Профессиональный экипаж состоял из двух подростков и сурового капитана-экскурсовода в глубокой панаме и шпионских тёмных очках. Капитан собственноручно, словно орден, прицепил нам на футболки наклейки с картинкой персика. Рядом с нашим моторным катером в берег уткнулись ещё два десятка. Катера принадлежали разным туристическим компаниям, но выглядели абсолютно одинаково, отличаясь лишь нарисованными на борту фруктами. Между катерами вклинились моторные лодки-длиннохвостки, украшенные, словно свадебные машины, лентами и цветами. На корме у длиннохвосток установлены огромные моторы странной конструкции. Муж заволновался и сказал, что эти моторы сняты с Тойоты. Мы томились на набережной, пока туристов не рассортировали по катерам и лодкам, и наш катер, наконец, вышел в море. За нами отчалили «ананас», «банан» и какой-то непонятный фрукт.
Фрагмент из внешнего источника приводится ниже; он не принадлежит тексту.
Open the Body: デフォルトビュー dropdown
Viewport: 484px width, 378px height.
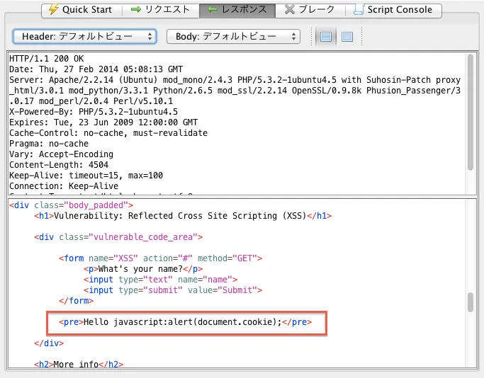point(233,36)
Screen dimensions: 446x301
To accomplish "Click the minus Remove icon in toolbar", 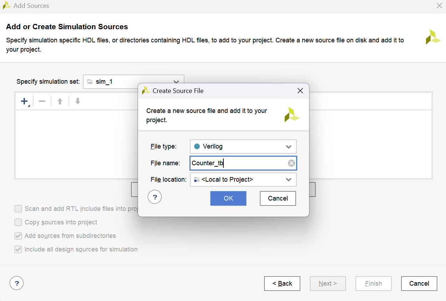I will 42,102.
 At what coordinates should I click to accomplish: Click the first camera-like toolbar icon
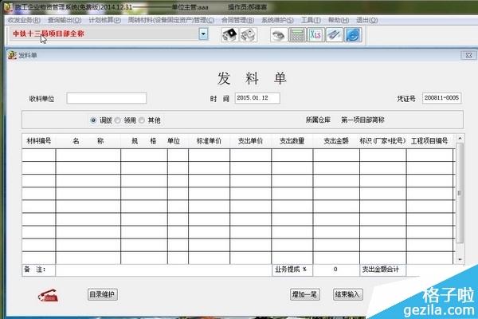[229, 35]
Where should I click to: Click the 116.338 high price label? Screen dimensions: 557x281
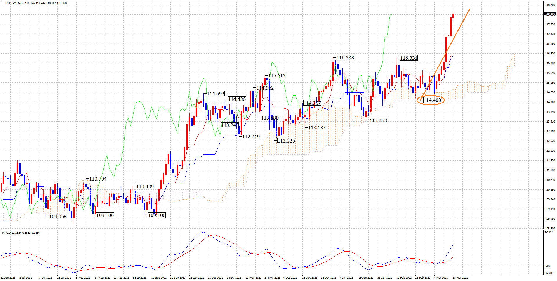(345, 58)
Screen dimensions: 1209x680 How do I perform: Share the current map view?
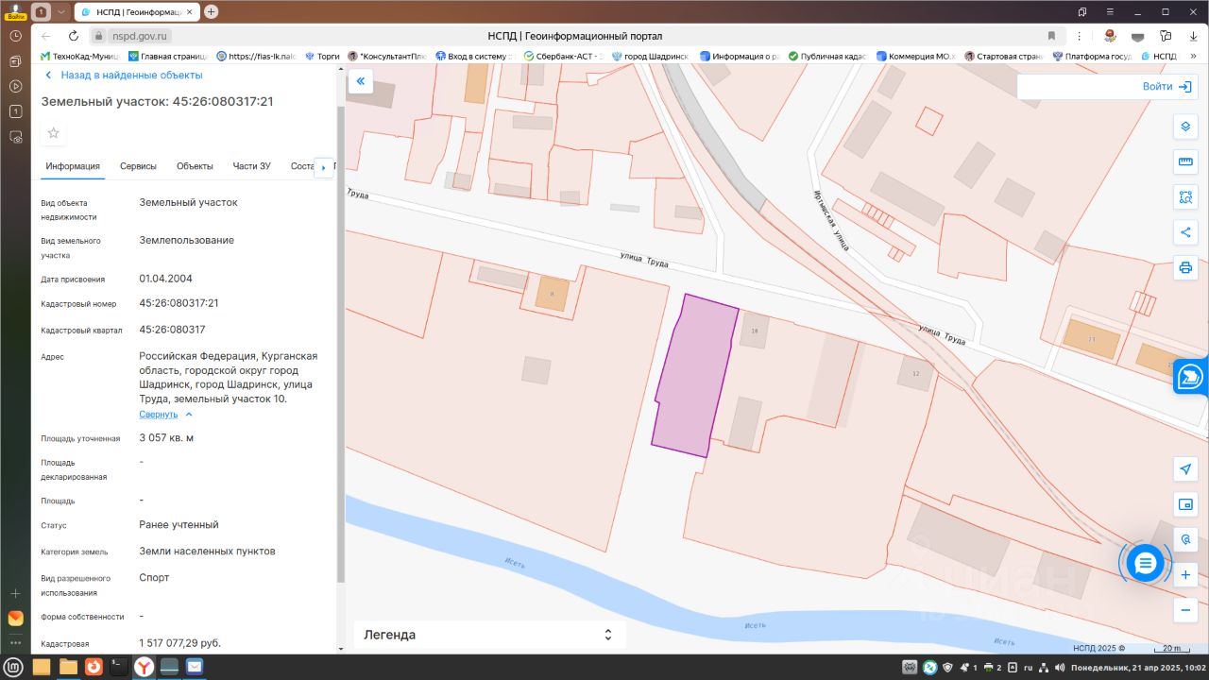tap(1185, 232)
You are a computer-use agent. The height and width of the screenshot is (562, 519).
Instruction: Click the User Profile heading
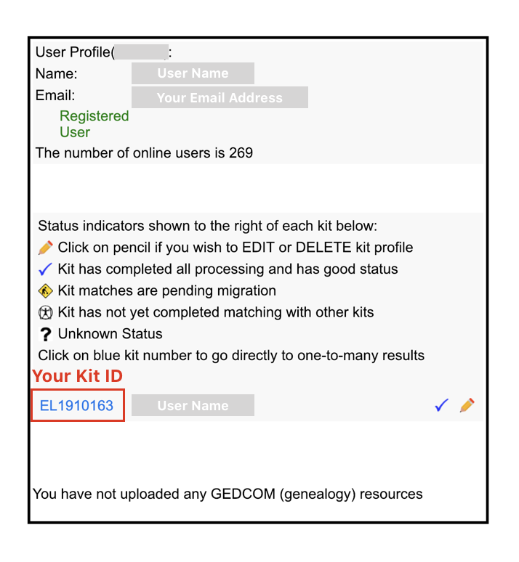[73, 52]
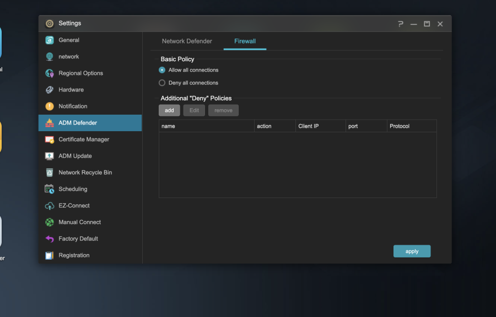Select Deny all connections radio button
Viewport: 496px width, 317px height.
[x=162, y=83]
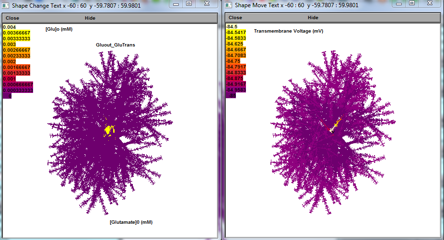The width and height of the screenshot is (444, 240).
Task: Pick the 0.001 red color scale entry
Action: (10, 79)
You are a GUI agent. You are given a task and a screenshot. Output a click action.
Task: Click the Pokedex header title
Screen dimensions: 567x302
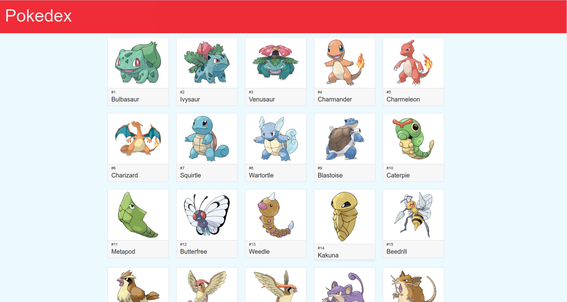[38, 16]
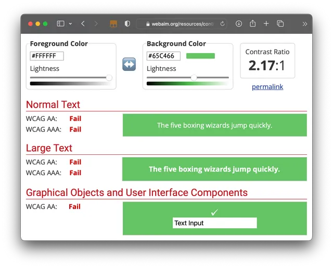Image resolution: width=333 pixels, height=268 pixels.
Task: Toggle the Safari sidebar
Action: pyautogui.click(x=60, y=23)
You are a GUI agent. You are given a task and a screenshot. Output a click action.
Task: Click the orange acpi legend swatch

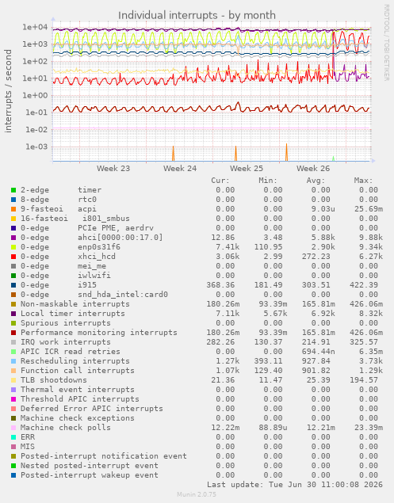(13, 209)
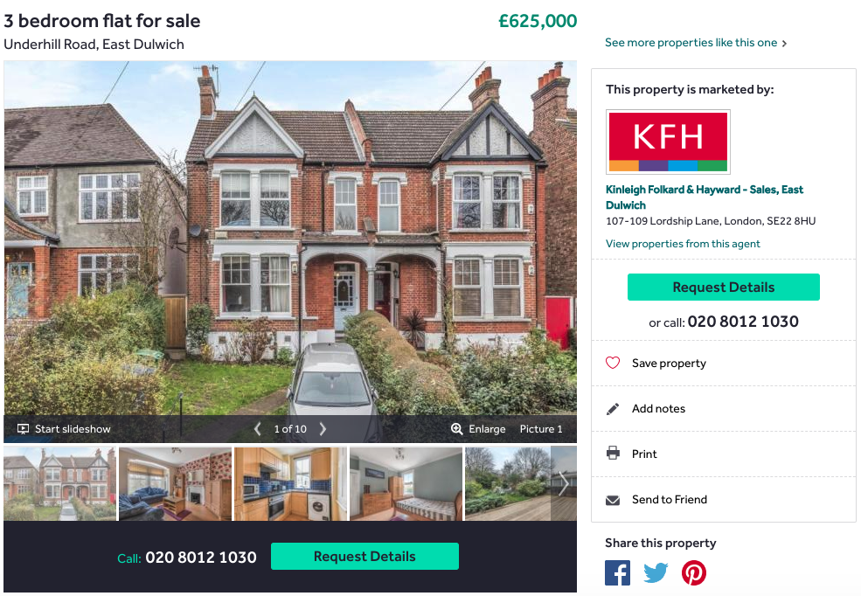Select the kitchen photo thumbnail
This screenshot has width=861, height=596.
290,483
С моря берег Ао Нанга выглядел ещё красивее. Жёлтое полотно песка, расшитое зелёными пальмами. И … развевающийся на ветру плакат: «Fuck Israel». Я подумала об уже успевшем нас покорить дружелюбии тайцев... Наверное, это вывесили приезжие. Может, даже члены Аль-Каиды...
Суровый капитан-экскурсовод, оказавшийся приветливой капитаншей, протянула нам бутылки с минеральной водой и спросила: «Where are you from?» Я посмотрела на плакат и ответила: «From Israel». «Ша! Лом!» – обрадовалась капитан. Конечно, этот плакат вывесил кто-то из приезжих!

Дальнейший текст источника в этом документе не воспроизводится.